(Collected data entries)
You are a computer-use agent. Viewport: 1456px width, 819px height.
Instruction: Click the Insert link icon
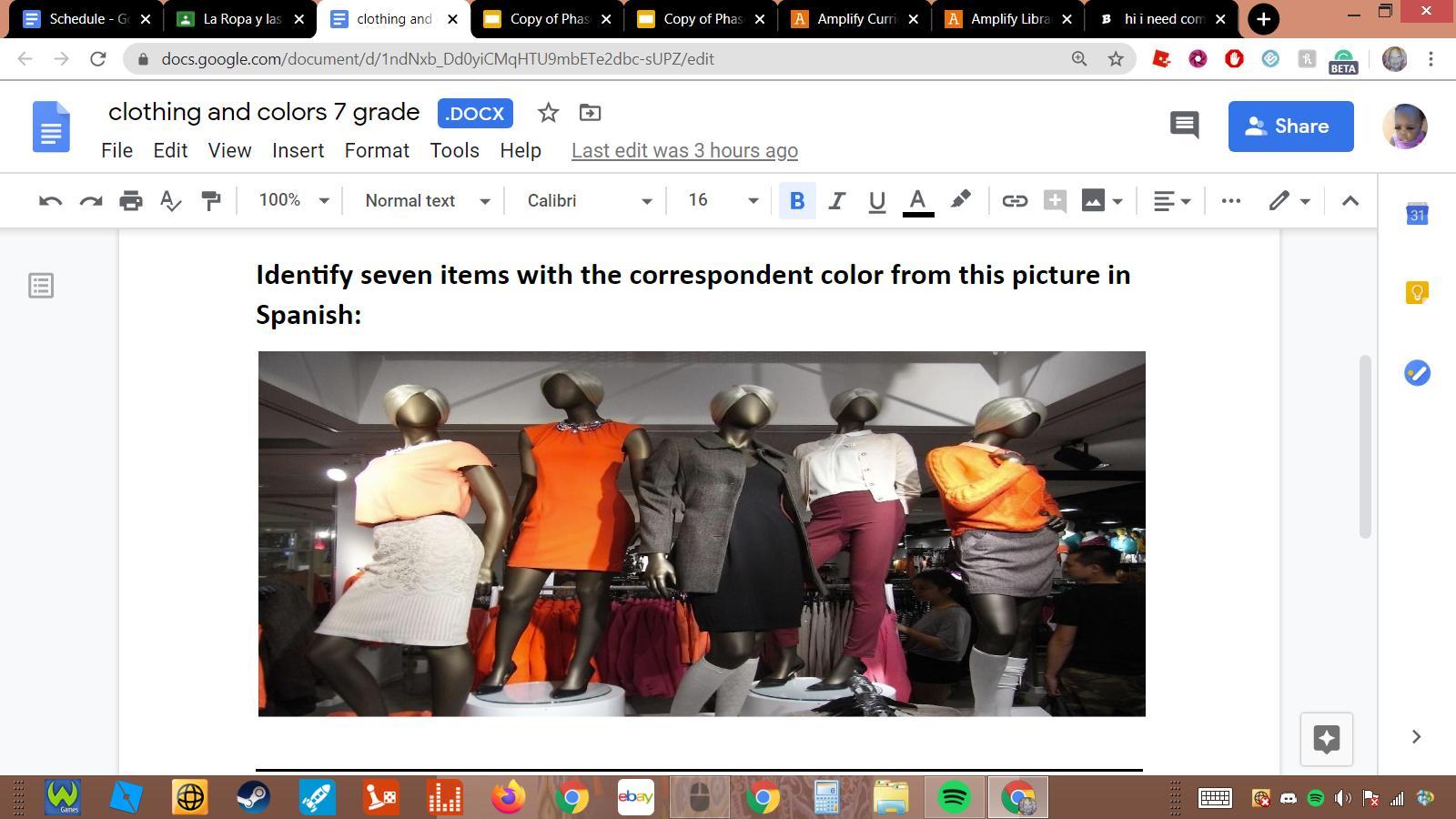1015,201
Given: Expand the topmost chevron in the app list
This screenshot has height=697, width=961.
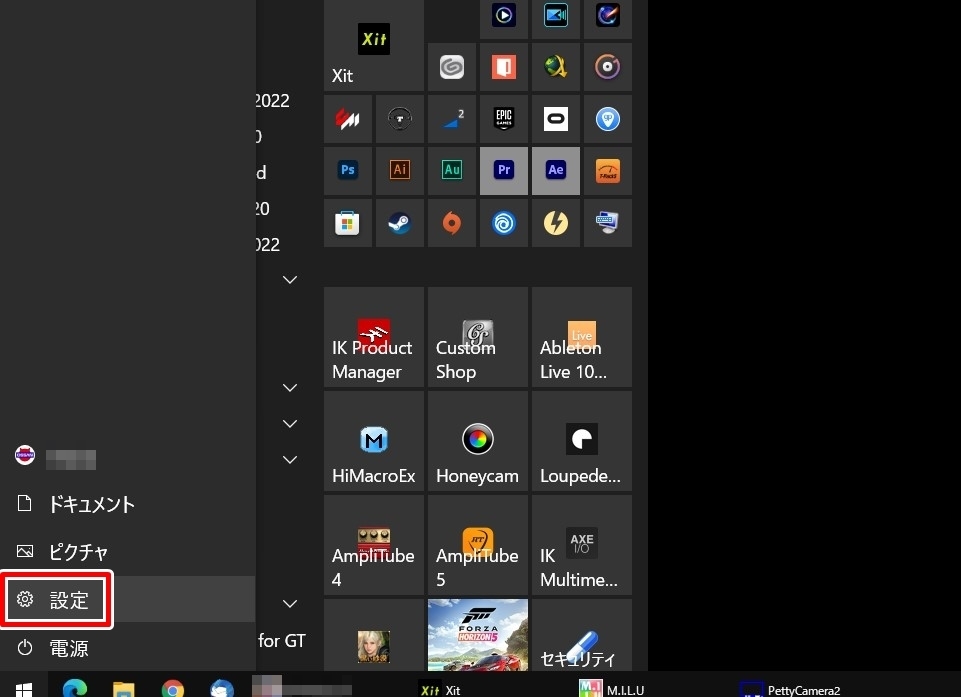Looking at the screenshot, I should click(290, 280).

## About this task:
Reproduce each entry exactly as given; no pictures, please.

## Exercise answer:
You are a computer-use agent. Viewport: 1456px width, 819px height.
Instruction: Click the Insert link icon
1015,201
Given: Expand the topmost chevron in the app list
This screenshot has height=697, width=961.
Looking at the screenshot, I should click(290, 280).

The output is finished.